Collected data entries

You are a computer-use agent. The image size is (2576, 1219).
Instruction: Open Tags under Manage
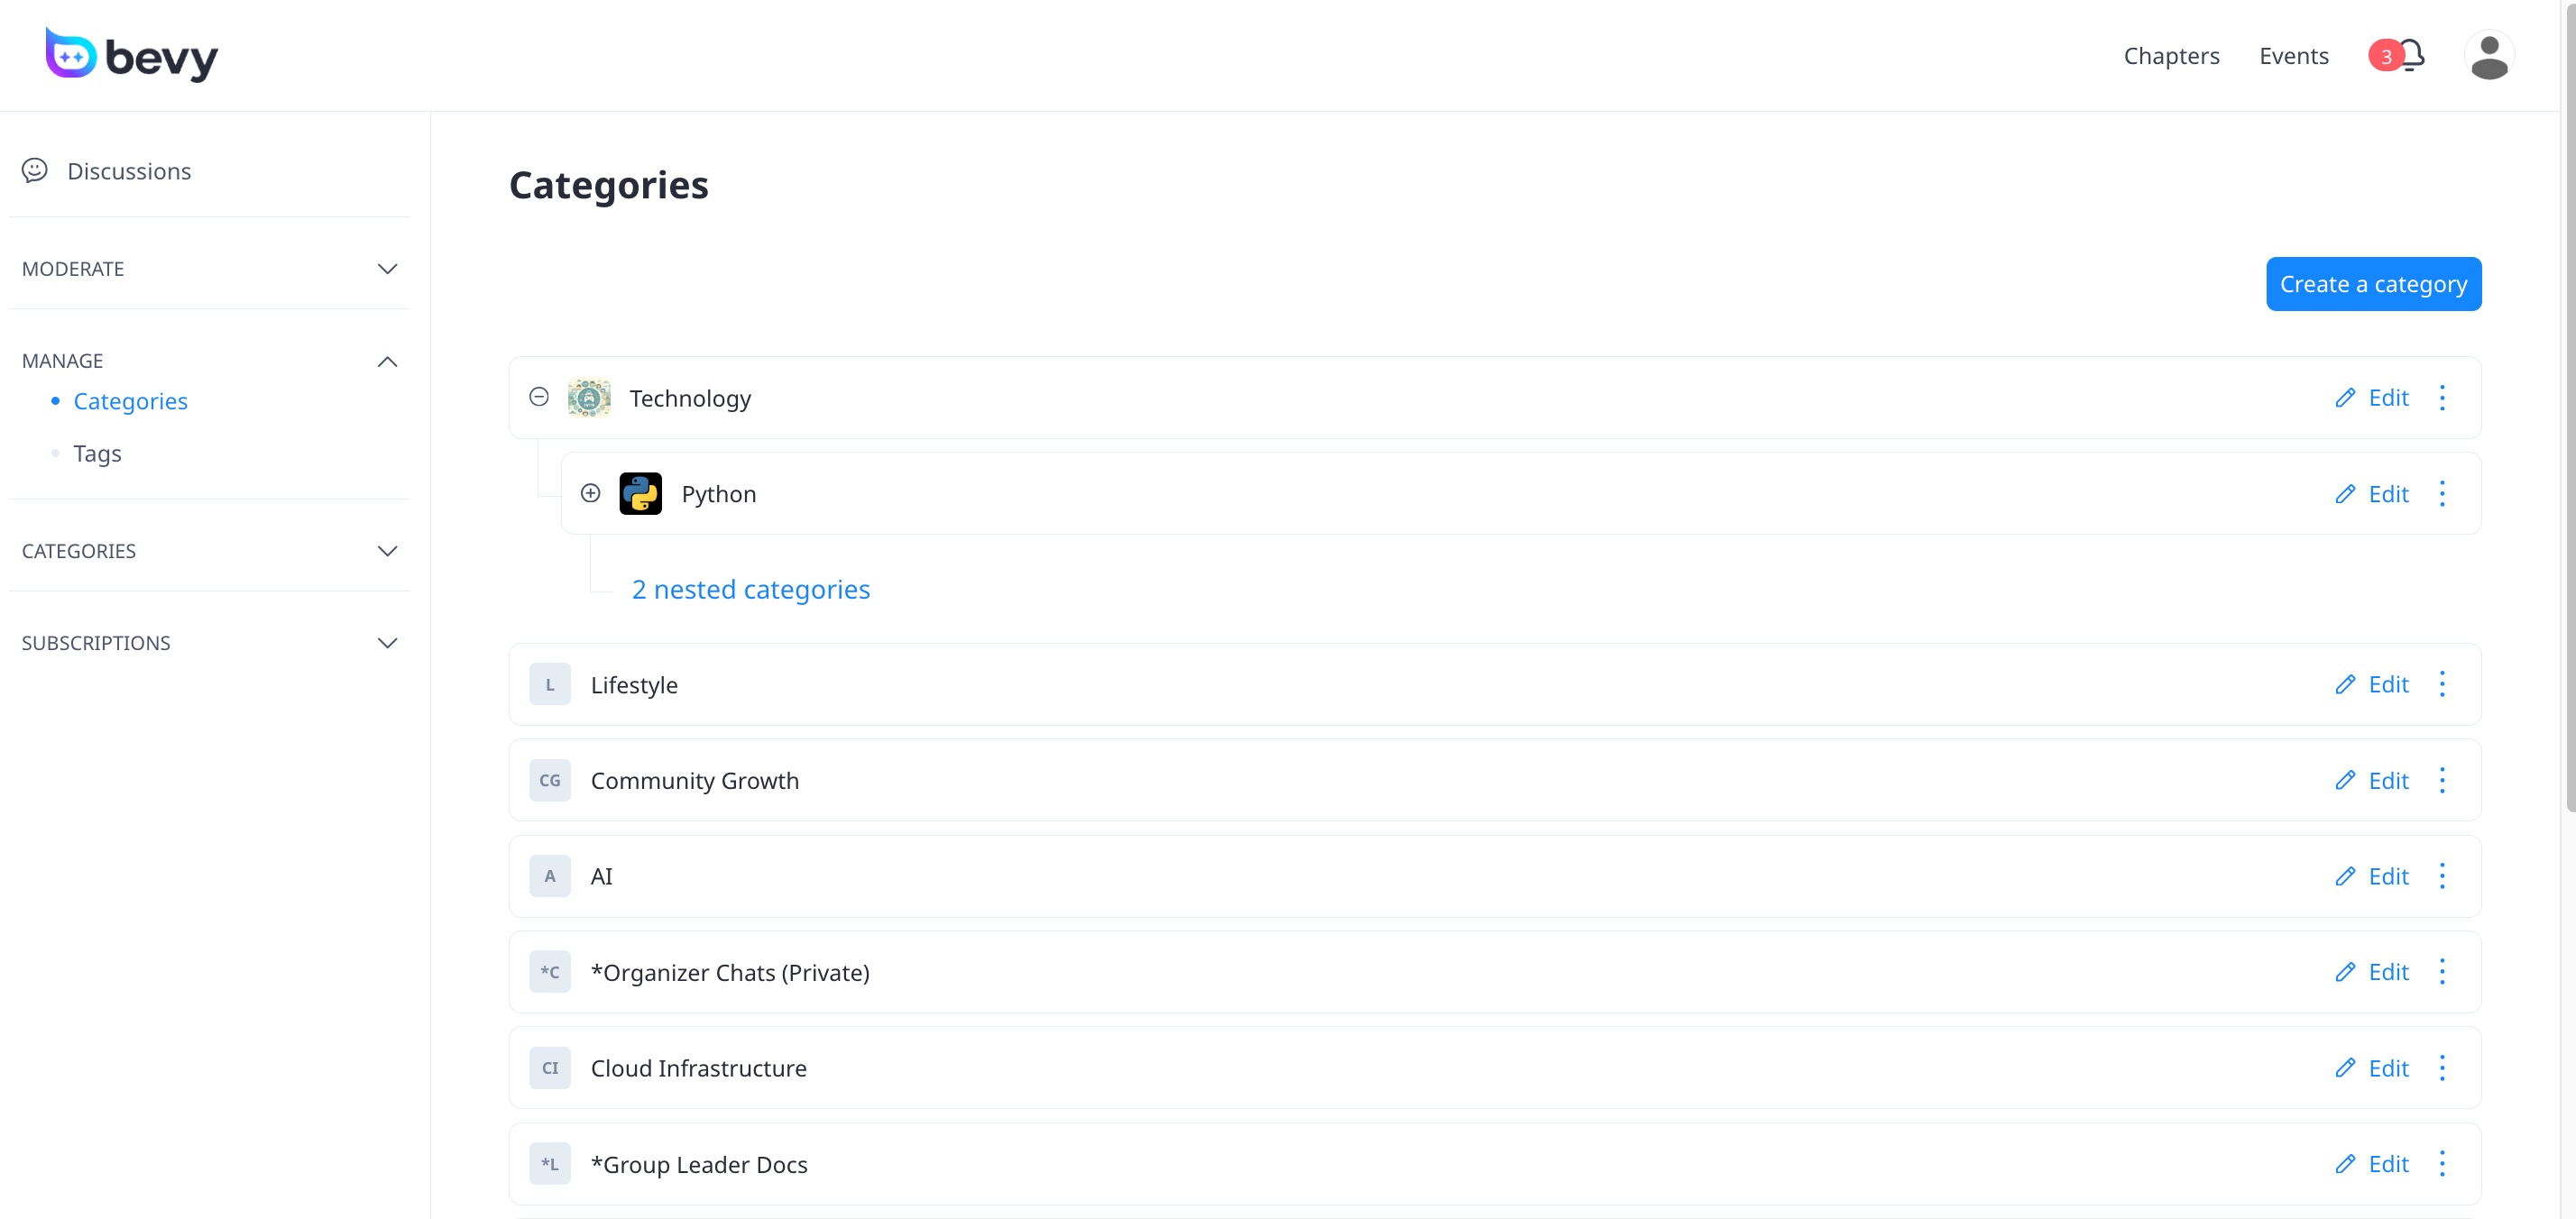point(97,454)
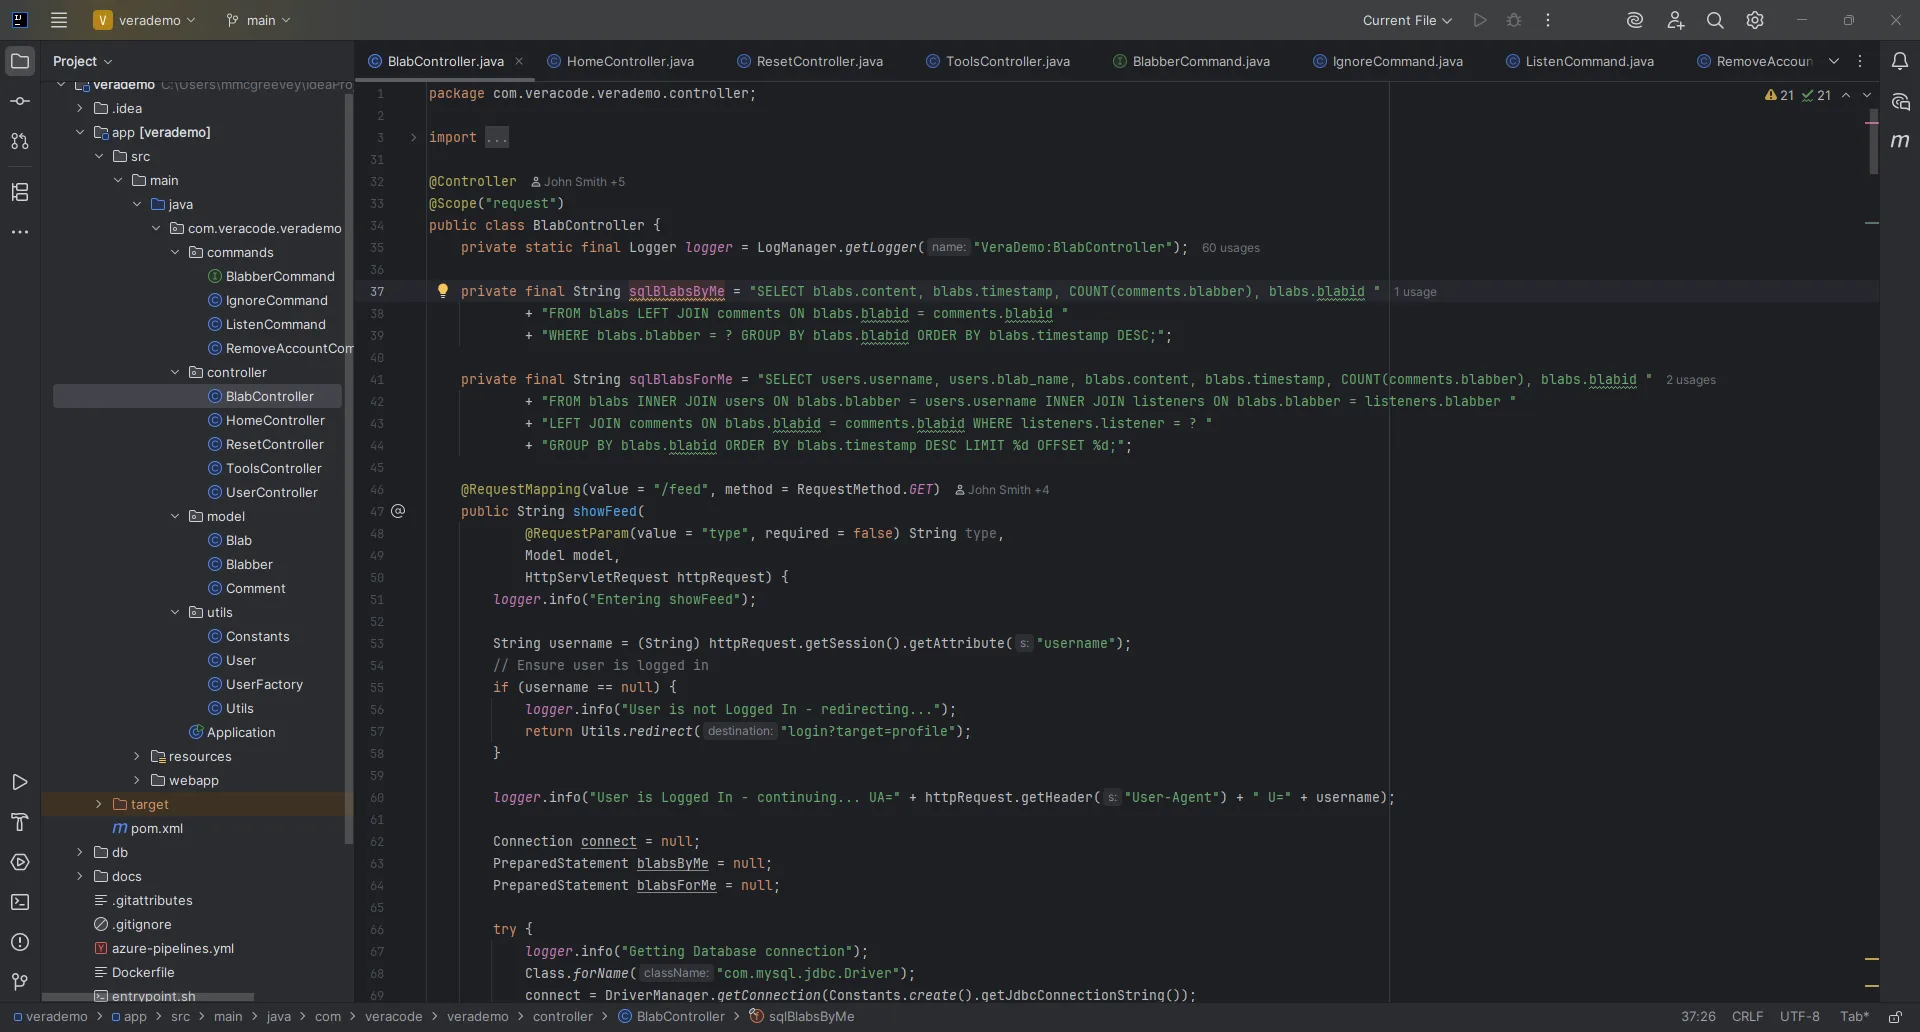Click CRLF line separator in the status bar
Image resolution: width=1920 pixels, height=1032 pixels.
[1746, 1017]
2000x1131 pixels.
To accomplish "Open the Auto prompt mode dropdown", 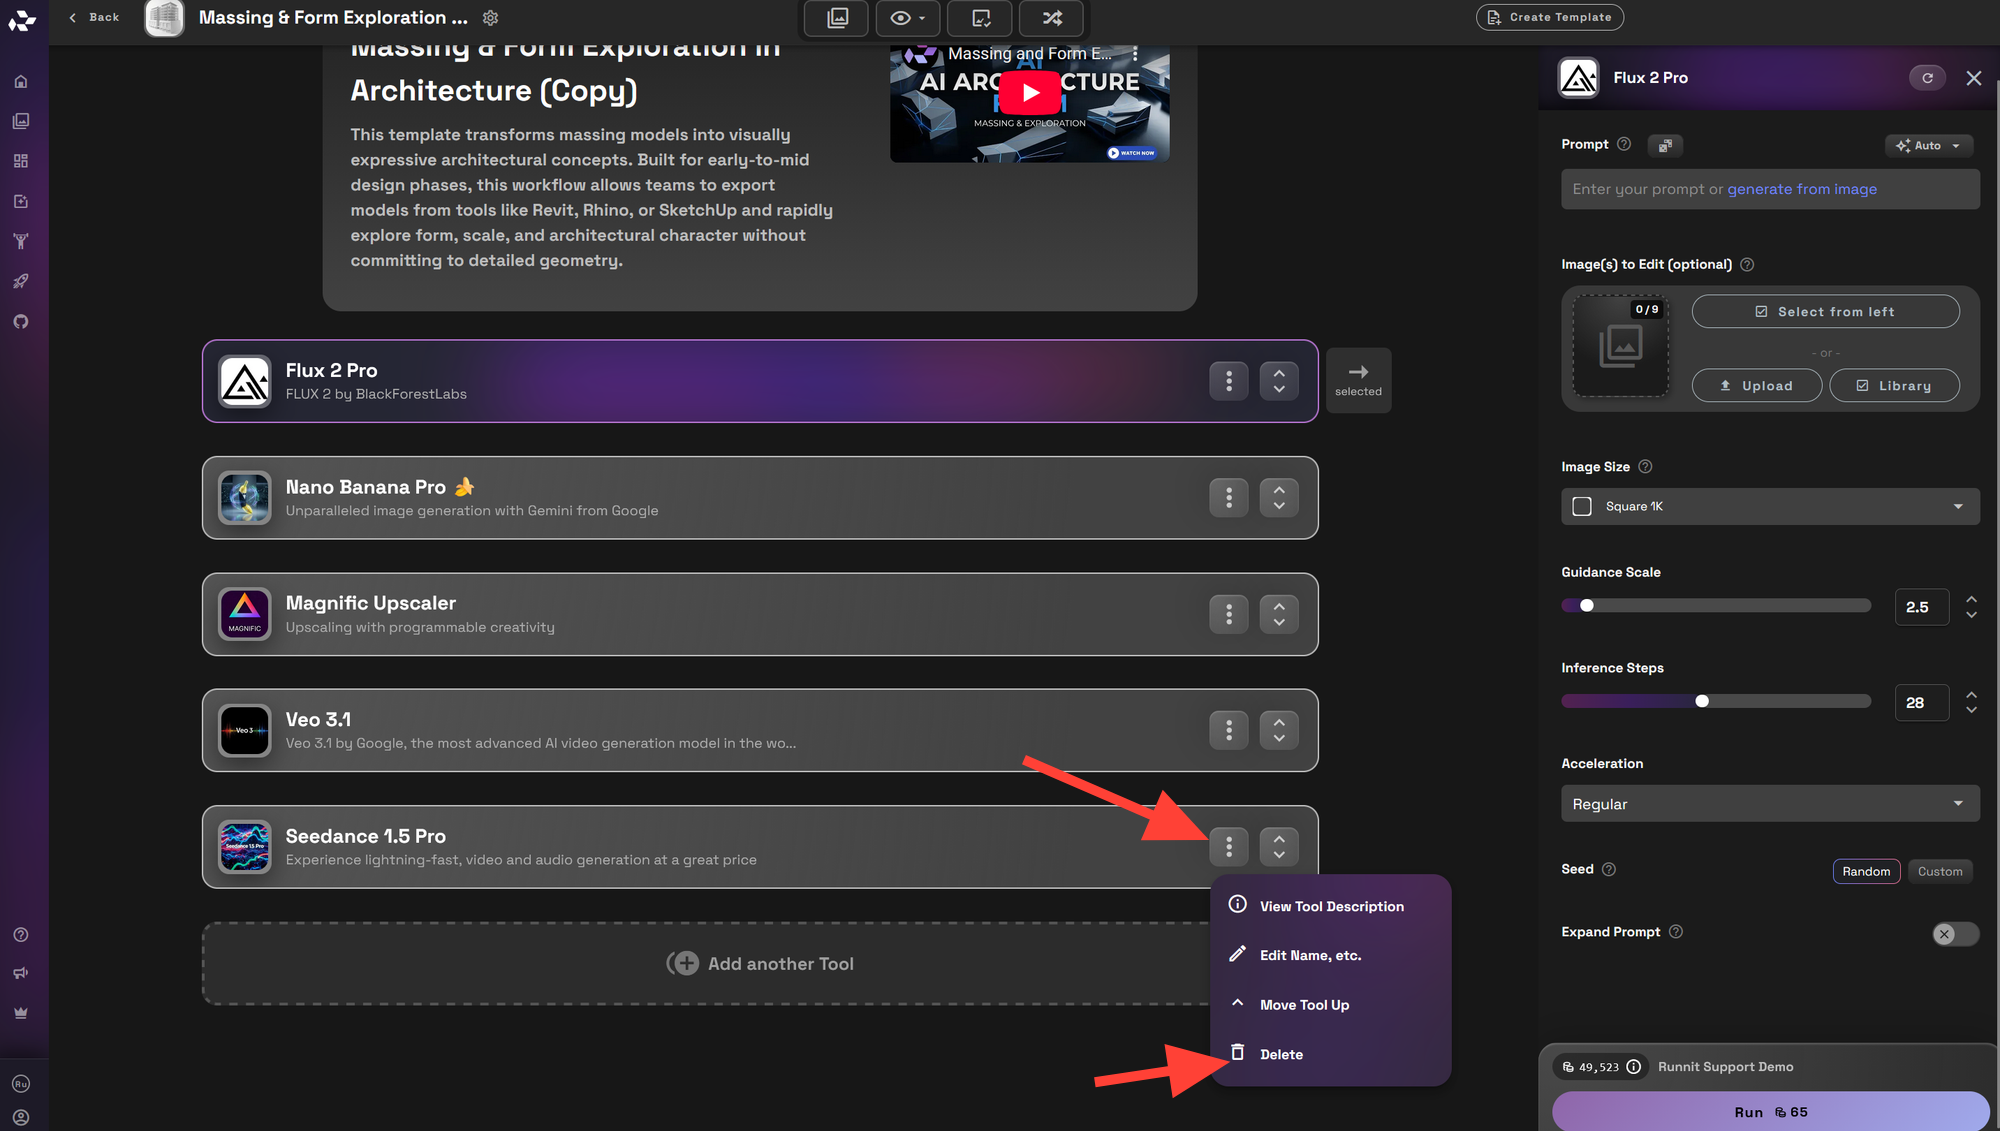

_What you are asked to do_. Set down the entries word for word, omitting all pictures.

_Answer area_.
You are a computer-use agent. The image size is (2576, 1219).
Instruction: Open Tags under Manage
point(97,454)
Click CRLF line separator in the status bar
Image resolution: width=1920 pixels, height=1032 pixels.
[1746, 1017]
2000x1131 pixels.
To accomplish "Open the Auto prompt mode dropdown", 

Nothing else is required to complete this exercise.